Do iFi products really use some kind of R2R?

I was reading this article:

https://www.head-fi.org/threads/idsd-micro-black-label-tour-details-page-147-release-info-page-153.711217/page-5#post_10404689

The guy behind ifi is explaining the reason of using DSD1793 for almost all of their products. From the nano to even pro idsd dac, a $2500 dac, use this chip by Burr-Brown.

Is this dac really that special? is it really R2R for its upper 6 bits?

I was listening to a sound sample by audiocheck and at normal listening level, I was able to only hear up until the 8th voice which equals the 8th bit (correct me if I’m wrong).
If the test I did means I can only hear the upper 8 bits, this 6 bits R2R isn’t far from a true R2R dac, right? What do you think?

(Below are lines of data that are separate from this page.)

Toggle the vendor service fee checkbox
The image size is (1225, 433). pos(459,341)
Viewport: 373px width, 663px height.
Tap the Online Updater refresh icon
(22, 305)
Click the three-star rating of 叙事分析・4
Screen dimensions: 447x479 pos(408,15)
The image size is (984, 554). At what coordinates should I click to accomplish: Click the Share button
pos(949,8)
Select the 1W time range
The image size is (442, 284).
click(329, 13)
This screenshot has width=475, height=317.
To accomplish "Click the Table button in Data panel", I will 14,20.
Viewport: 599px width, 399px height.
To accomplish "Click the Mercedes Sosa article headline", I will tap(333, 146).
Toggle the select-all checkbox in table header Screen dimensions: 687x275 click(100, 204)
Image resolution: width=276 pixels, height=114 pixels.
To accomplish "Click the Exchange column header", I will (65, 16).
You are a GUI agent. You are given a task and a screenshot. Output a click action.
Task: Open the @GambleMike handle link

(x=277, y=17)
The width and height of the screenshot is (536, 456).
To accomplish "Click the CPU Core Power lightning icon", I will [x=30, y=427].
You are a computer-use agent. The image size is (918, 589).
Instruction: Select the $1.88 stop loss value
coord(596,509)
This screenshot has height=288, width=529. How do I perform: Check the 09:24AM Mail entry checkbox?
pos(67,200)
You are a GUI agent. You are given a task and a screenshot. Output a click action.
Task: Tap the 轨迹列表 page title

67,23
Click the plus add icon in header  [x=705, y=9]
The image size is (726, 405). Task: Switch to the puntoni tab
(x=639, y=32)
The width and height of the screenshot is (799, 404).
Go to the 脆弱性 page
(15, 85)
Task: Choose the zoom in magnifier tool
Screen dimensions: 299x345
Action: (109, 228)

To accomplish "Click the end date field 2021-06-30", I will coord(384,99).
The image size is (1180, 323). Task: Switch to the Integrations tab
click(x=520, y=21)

Multibit doesn’t always mean R2R, and I can’t find any information that the chip they’re using has any R2R section. And that sample is not supposed to be listened to at constant volume, you’re supposed to keep turning it up, trying to keep hearing the voice at the same loudness and looking for the level where it starts to sound bad or gets overwhelmed by the noise. But since those are synthetic samples meant to demonstrate quantization noise, you will hear more noise from the samples themselves than from any decent modern DAC regardless of architecture, so you can’t use those to tell the difference between 1-bit/bitstream Sigma-Delta, multi-bit Sigma-Delta, R2R or whatever.